Erguendo-se da Argentina, a "voz" de uma menina de seis anos tornou-se uma improvável anti-heroína mundial com as suas falas ingenuamente ácidas e profundamente inconformistas. Sob a aparência de uma infância inocente, tocou em temas sociais sensíveis, fez críticas certeiras à geopolítica, apontou preocupações sociais urgentes e questionou os adultos que, do lado de fora das tiras, permaneciam em silêncio. Curiosamente, até hoje continua a fazer-nos as mesmas perguntas.

 

 

Quino deixou de publicar Mafalda após uma década de tiras diárias. Afirmava que havia um sério risco de se repetir. Hoje podemos compreender essa decisão. Os ciclos históricos provaram-se desconfortavelmente circulares, inclusive nos seus erros, violações e violências. Embora a publicação regular de Mafalda tenha terminado há mais de 50 anos, em junho de 1973, Quino ainda desenhou a personagem em algumas ocasiões especiais. E Mafalda não parou. Apropriada pelo povo, continuou nas ruas, ganhando novos significados.
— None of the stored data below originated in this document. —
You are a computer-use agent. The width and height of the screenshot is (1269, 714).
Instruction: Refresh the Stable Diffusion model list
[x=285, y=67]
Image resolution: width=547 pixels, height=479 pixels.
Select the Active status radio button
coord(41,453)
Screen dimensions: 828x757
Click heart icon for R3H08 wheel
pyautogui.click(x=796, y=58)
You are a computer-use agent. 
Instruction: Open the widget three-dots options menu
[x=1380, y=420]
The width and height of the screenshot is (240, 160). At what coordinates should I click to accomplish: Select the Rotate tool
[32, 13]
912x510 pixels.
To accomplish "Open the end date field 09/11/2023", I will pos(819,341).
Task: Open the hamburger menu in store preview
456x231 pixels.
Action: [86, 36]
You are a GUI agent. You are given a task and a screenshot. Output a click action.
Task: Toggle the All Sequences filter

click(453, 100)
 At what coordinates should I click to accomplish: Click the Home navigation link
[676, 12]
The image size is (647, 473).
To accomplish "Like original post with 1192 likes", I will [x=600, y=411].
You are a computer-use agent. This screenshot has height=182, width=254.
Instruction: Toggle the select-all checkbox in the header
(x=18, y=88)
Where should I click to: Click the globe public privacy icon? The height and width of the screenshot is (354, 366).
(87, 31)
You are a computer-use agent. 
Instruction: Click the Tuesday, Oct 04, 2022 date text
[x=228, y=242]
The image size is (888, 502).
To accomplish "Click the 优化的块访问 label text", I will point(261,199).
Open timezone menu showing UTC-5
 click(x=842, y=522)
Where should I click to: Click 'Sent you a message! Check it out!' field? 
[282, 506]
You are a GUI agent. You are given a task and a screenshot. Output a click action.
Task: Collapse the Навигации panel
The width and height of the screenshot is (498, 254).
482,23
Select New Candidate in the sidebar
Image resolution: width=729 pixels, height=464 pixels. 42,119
Tornou-se um ícone feminista, associou-se a várias causas progressistas e emprestou o seu inconformismo a diversas lutas contra-hegemónicas em todo o mundo.

 


 

 

Quino foi uma vez questionado sobre como seria o futuro de Mafalda se ela tivesse crescido e se teria realizado o sonho de ser intérprete da ONU para ajudar a mediar conflitos e alcançar a paz mundial. O autor respondeu que, se Mafalda tivesse crescido, provavelmente estaria entre as vítimas desaparecidas das ditaduras argentinas. Esta sua resposta, dura na sua essência, sublinha a importância de a pequena e incómoda menina continuar a estar presente, rebelde como sempre, para além dos contratos editoriais e do tempo do seu criador (que nos deixou em 2020), desafiando as nossas conveniências e zonas de conforto. As tiras de Mafalda foram traduzidas para mais de 30 idiomas e os seus livros venderam mais de 20 milhões de exemplares só na Argentina.

 

Mafalda prossegue connosco, a emitir novos olhares sobre este tempo cinzento no qual convivemos, a aprendermos com o passado para termos o direito de sonhar com um futuro melhor. Ao respeito, Paul Ricoeur, um dos grandes filósofos e pensadores franceses do período que se seguiu à Segunda Guerra Mundial, ensinou-nos, de forma pertinente: “nem sempre a linha que divide história e ficção é evidente. Trata-se, em muitos momentos, de um alinhavo composto por duas linhas, compondo pontos que se sobrepõem, onde um campo permeia o outro”.

 


 

Neste seu sexagenário, há várias formas de celebrar Mafalda por cá. "Toda a Mafalda" é uma "edição completa que reúne todos os desenhos e tiras que Quino, o seu brilhante criador, fez da sua personagem mais querida. Com prefácio de Umberto Eco, que considera a Mafalda 'a heroína do nosso tempo', esta edição inclui uma contextualização histórica das tiras, homenagens de personalidades internacionais e portuguesas do mundo das artes e do espetáculo, entre outros materiais inéditos, que nos mostram que, após sessenta anos, as observações ousadas e perspicazes da Mafalda continuam tão pertinentes como nunca", lê-se na sinopse desta obra reeditada. O livro conta ainda com diversa informação que ajuda a contextualizar a personagem e os acontecimentos históricos da época.

 

Para quem não se quiser as tiras completas, tem sempre a hipótese do livro "O Indispensável da Mafalda". E mais: há uma opção para crianças — "Mafalda para miúdos" — e outra para quem se quiser centrar apenas no feminismo — "Mafalda: Feminino Singular".

 

Além disso, as comemorações vão continuar no festival Amadora BD que, entre 17 e 27 de outubro, apresenta uma exposição dedicada a Mafalda, onde vai ser possível entrar no universo no qual a personagem vive, pensa, protesta e se revolta – e que, apesar do tempo passado, permanece atual.